--- Set exercise ---
Rewrite the entries from the line containing "644x1091 pixels. Task: Select" through the end of the entries, both ends included, with "Plain Rice" changed to "Steamed Rice" and everything else left as it is. Leave the pictures out of your answer.

Recorded data
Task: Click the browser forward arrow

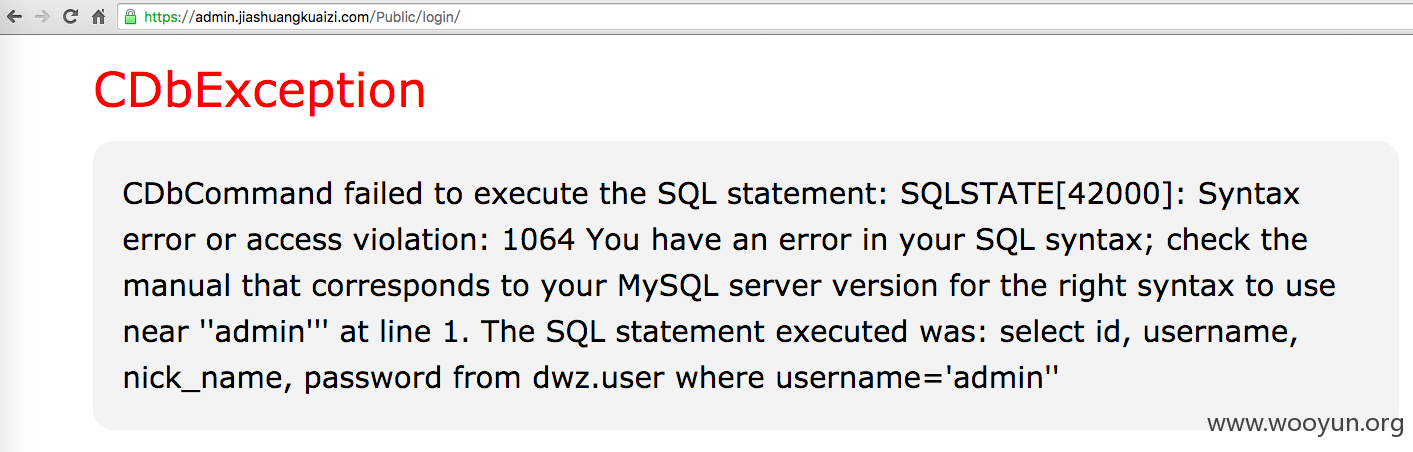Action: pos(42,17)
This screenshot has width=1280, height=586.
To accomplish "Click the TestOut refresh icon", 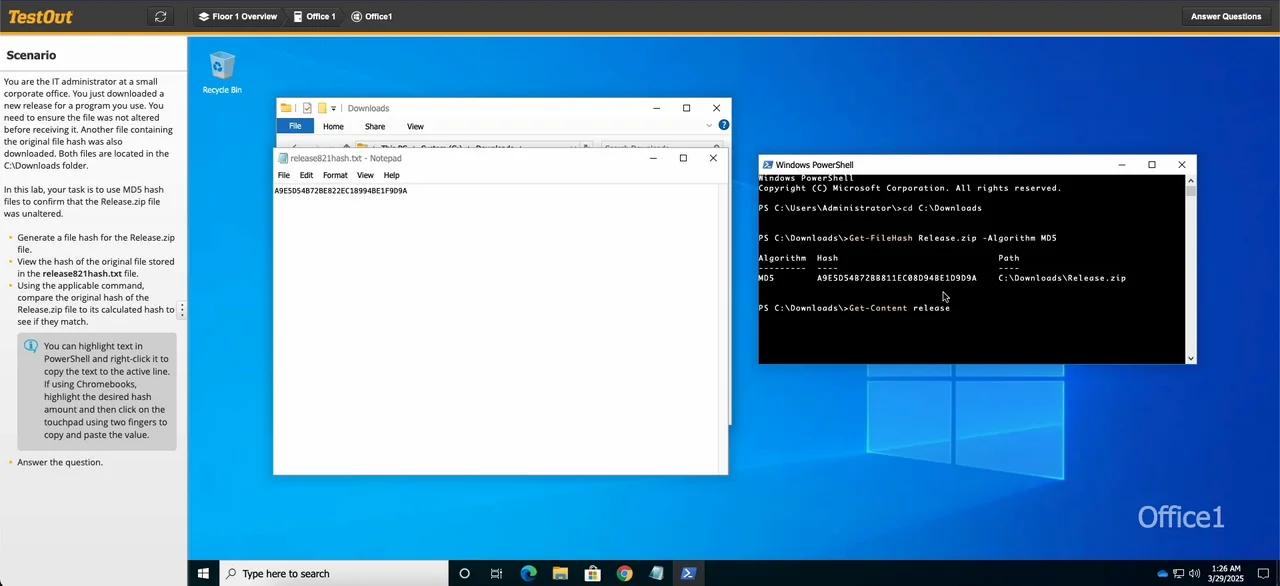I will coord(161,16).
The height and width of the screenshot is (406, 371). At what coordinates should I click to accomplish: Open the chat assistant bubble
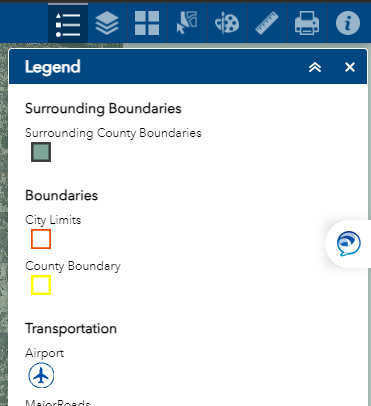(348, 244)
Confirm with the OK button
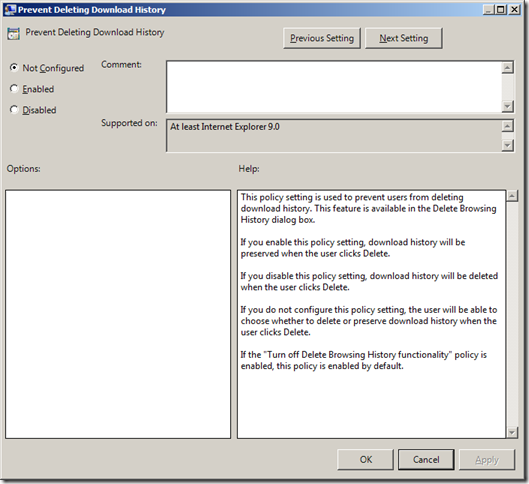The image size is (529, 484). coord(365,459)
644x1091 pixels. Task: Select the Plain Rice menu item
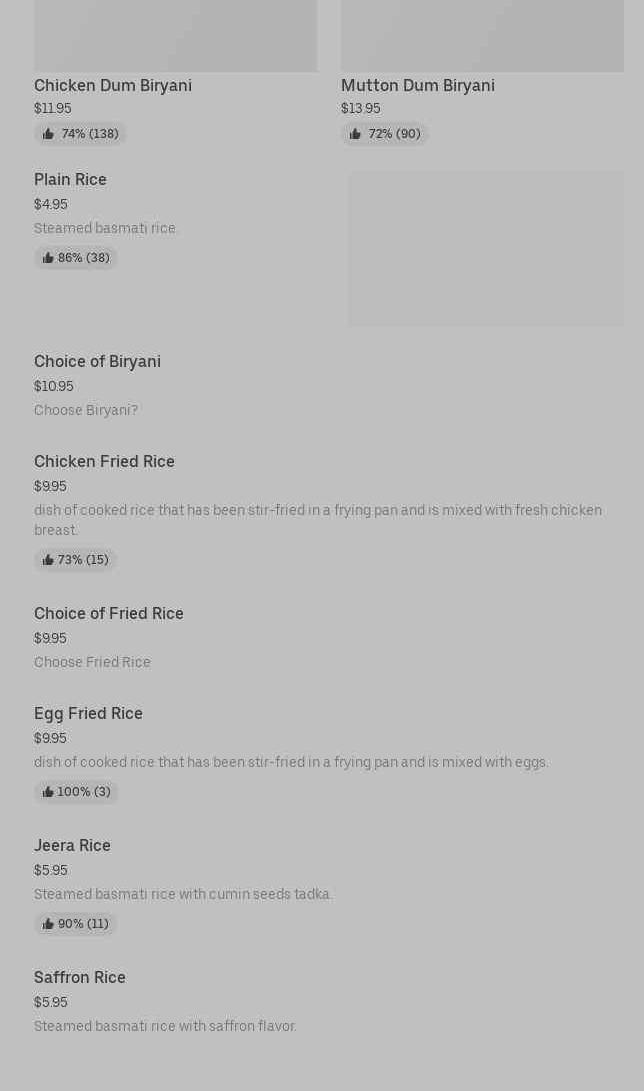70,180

--- Task result ---
644x1091 pixels. Task: Select the Steamed Rice menu item
70,180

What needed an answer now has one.